Pour aplanir les appréhensions des parents au sujet de certaines situations relationnelles, infrastructures ou activités scolaires, une piste est de promouvoir le dialogue entre enseignants, direction et parents, pour entendre les différents points de vue et (r)établir la confiance, car la limite entre protection et surprotection peut dépendre de la position de chacun, parent ou membre de l’équipe éducative. Ce dialogue régulier famille-école, fil conducteur des actions et positions[12] de l’UFAPEC, devrait aider à assurer le bien-être et la réussite de tous les élèves.

Pourquoi y a -t-il de plus en plus de parents surprotecteurs ?
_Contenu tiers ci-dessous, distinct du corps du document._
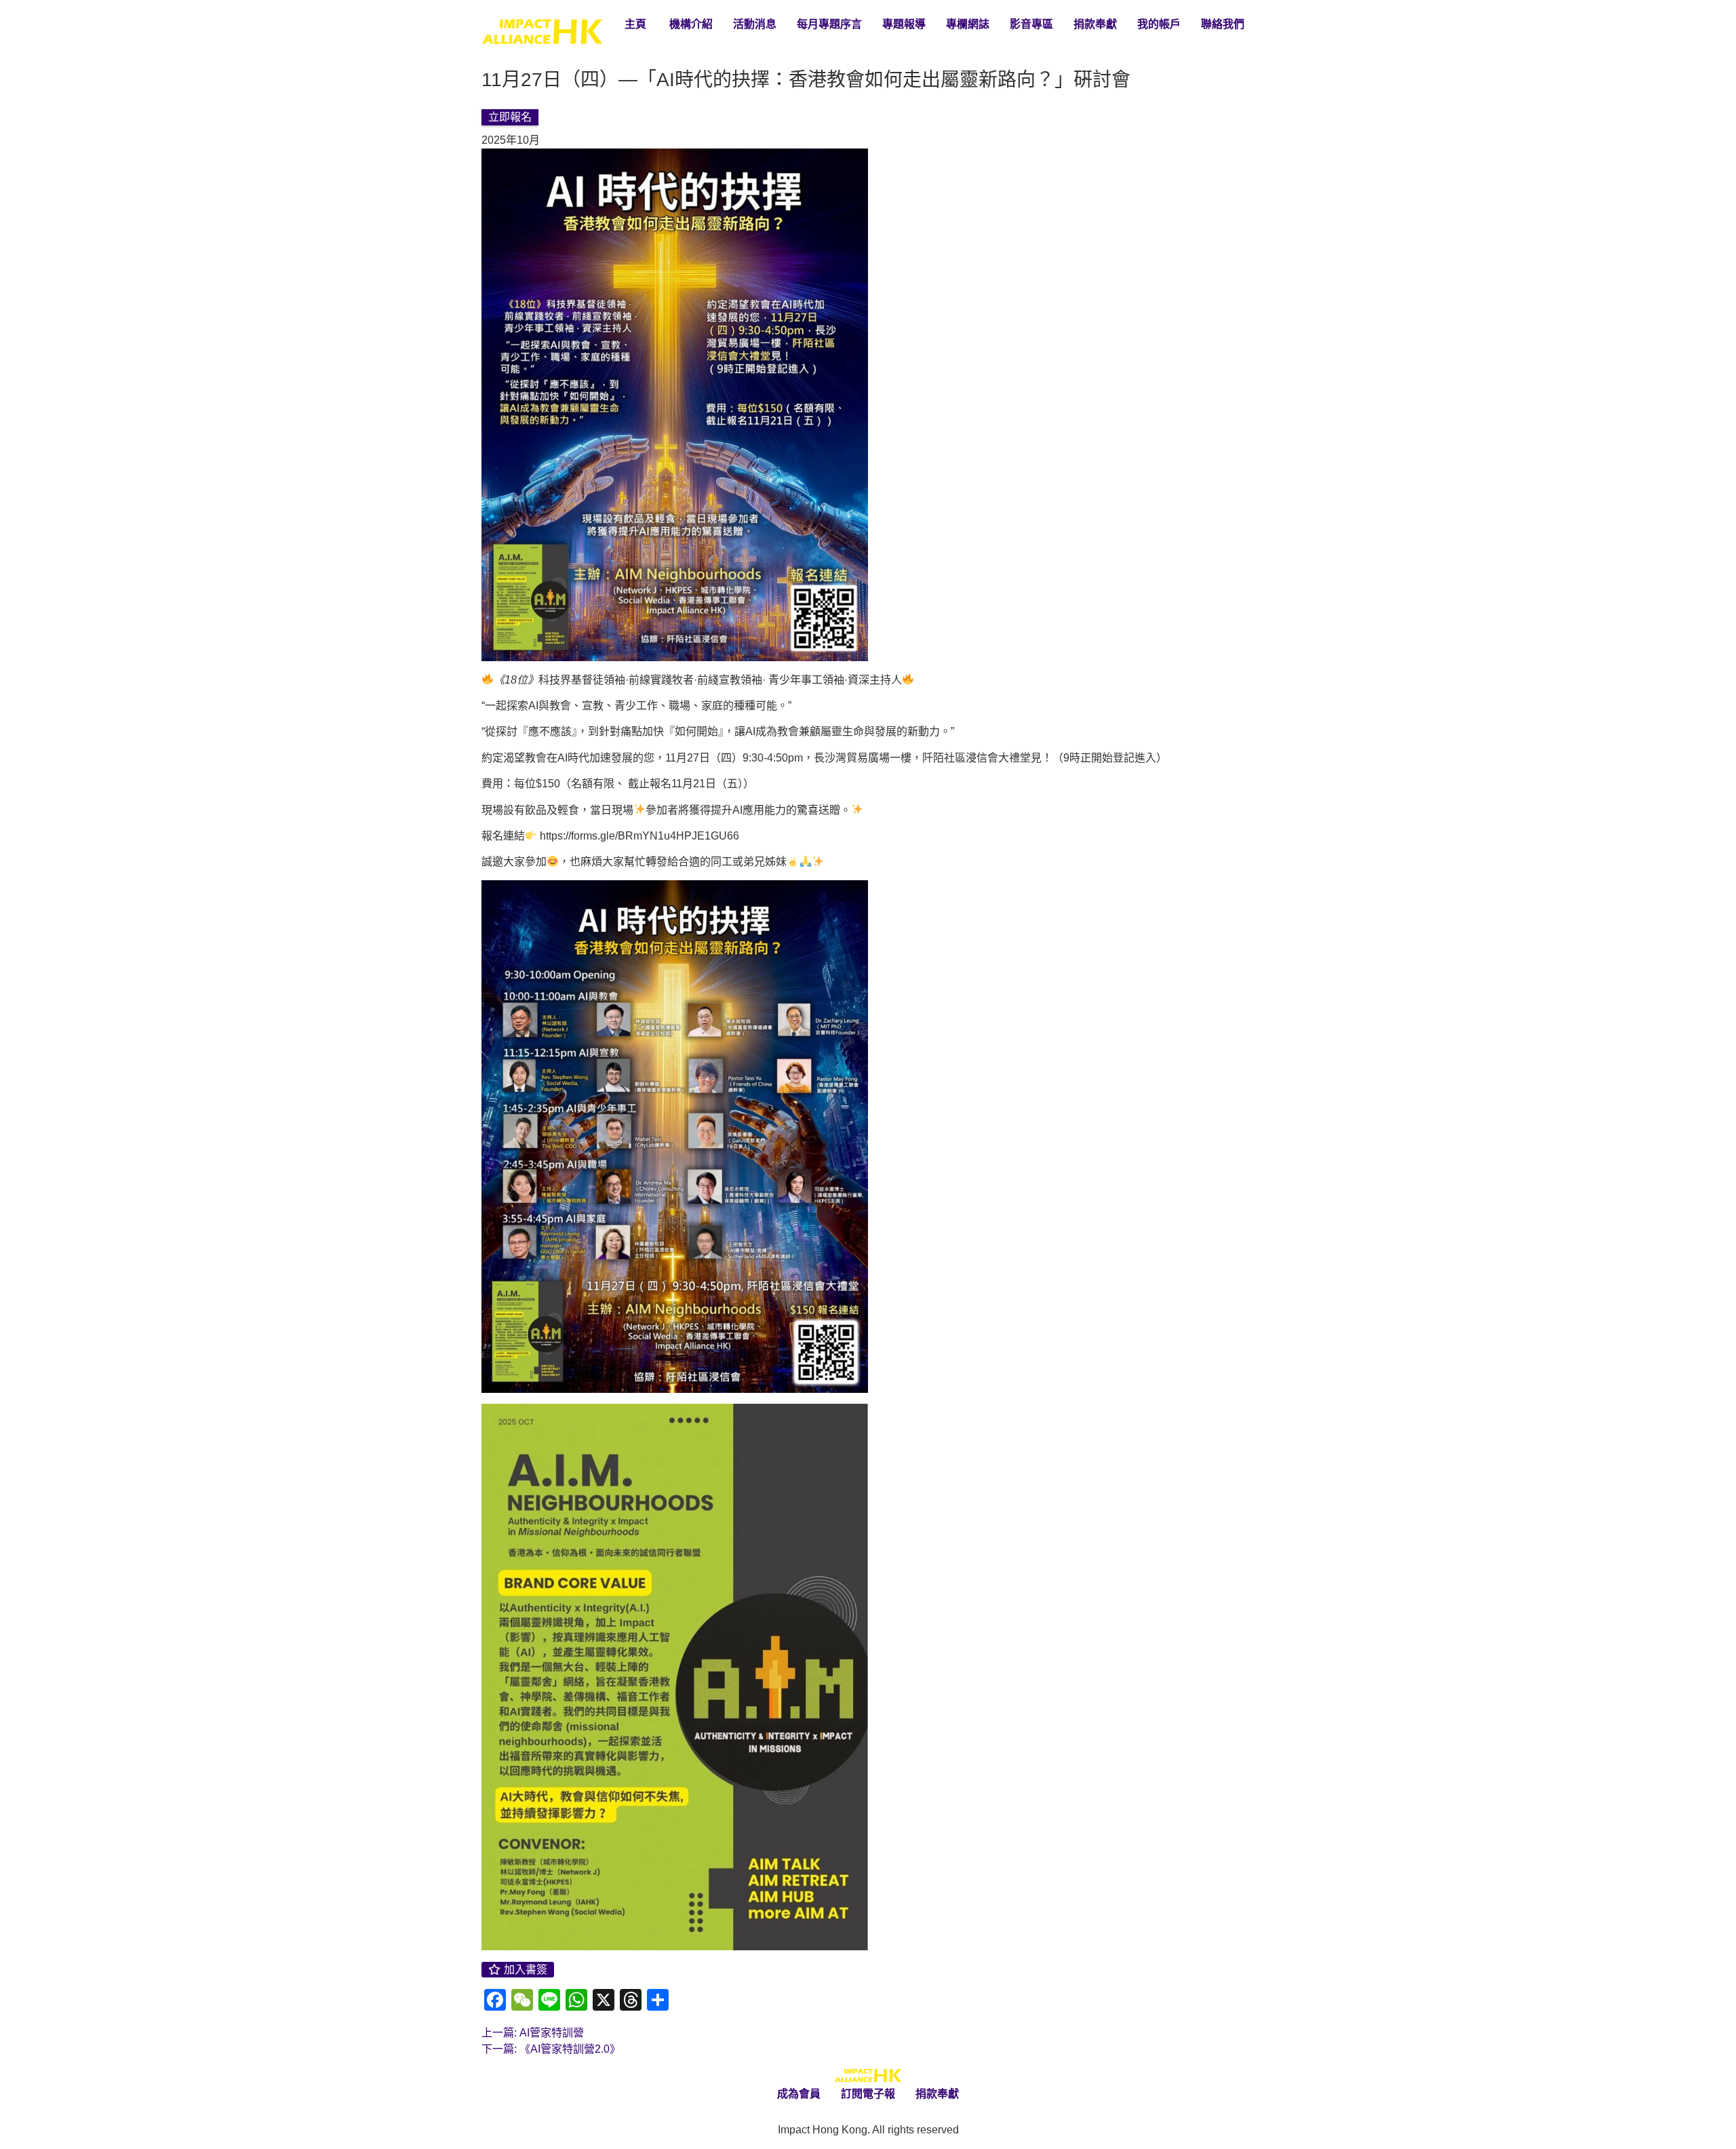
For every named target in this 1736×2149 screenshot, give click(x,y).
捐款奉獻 (1095, 24)
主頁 (635, 24)
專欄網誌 (967, 24)
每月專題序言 (829, 24)
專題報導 (904, 24)
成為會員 (799, 2093)
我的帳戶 (1159, 24)
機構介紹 (690, 24)
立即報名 (510, 117)
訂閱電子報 (868, 2093)
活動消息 (754, 24)
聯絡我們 (1222, 24)
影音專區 (1031, 24)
Certains experts observent que, par rapport aux décennies précédentes, les parents sont plus souvent surimpliqués et surprotecteurs dans l’éducation de leurs enfants[13] et les raisons de cette surprotection peuvent être fortement liées à notre société, qui imposerait aux parents des attentes normatives concernant l’éducation de leur enfant. Pour le chercheur Stijn Van Petegem, ces attentes feraient désormais partie des mœurs et les parents qui ne s’y conformeraient pas seraient, explicitement ou implicitement, montrés du doigt. L’engagement et l’implication que la société attend aujourd’hui des parents les poussent à investir énormément de temps, d’argent et d’énergie dans l’éducation de leurs enfants afin d’assurer au mieux leur futur, parfois au détriment de leurs propres besoins parentaux[14]. Notre modèle de société fondé sur la concurrence et la loi du plus fort, où tout tourne autour de l’individu et où le collectif passe au second plan, amène certains parents à un stress et parfois à un surinvestissement, notamment dans l’accompagnement scolaire de leur enfant. Si cet accompagnement peut faciliter la réussite de l’enfant, jusqu’où le soutenir?sans qu’on parle de surinvestissement et de contrôle parental ? Par exemple, le travail réalisé par le parent à la place de l’enfant de crainte que l’enfant soit en échec ou mal considéré par l’enseignant est-il une aide ou une ingérence dans sa scolarité ?

D’autres chercheurs expliquent la surprotection parentale par le fait que, dans nos sociétés occidentales actuelles, nos enfants sont quasiment convoqués à naître, c’est-à-dire qu’ils naissent la plupart du temps suite à une volonté, une décision consciente, ce qui n’a pas toujours été le cas. Cela pourrait expliquer pourquoi les parents se sentent tellement responsables de leur enfant et de tout ce qui pourrait lui arriver. Si nous les avons convoqués à naître, ce n’est pas pour qu’ils soient tristes, en colère ou effrayés, mais bien pour qu’ils se montrent heureux de vivre[15]. Cet argument peut être démonté par l’analyse des effets de la surprotection sur les enfants, qui sont entre autres (cités plus haut) des difficultés à gérer leurs émotions et leurs craintes.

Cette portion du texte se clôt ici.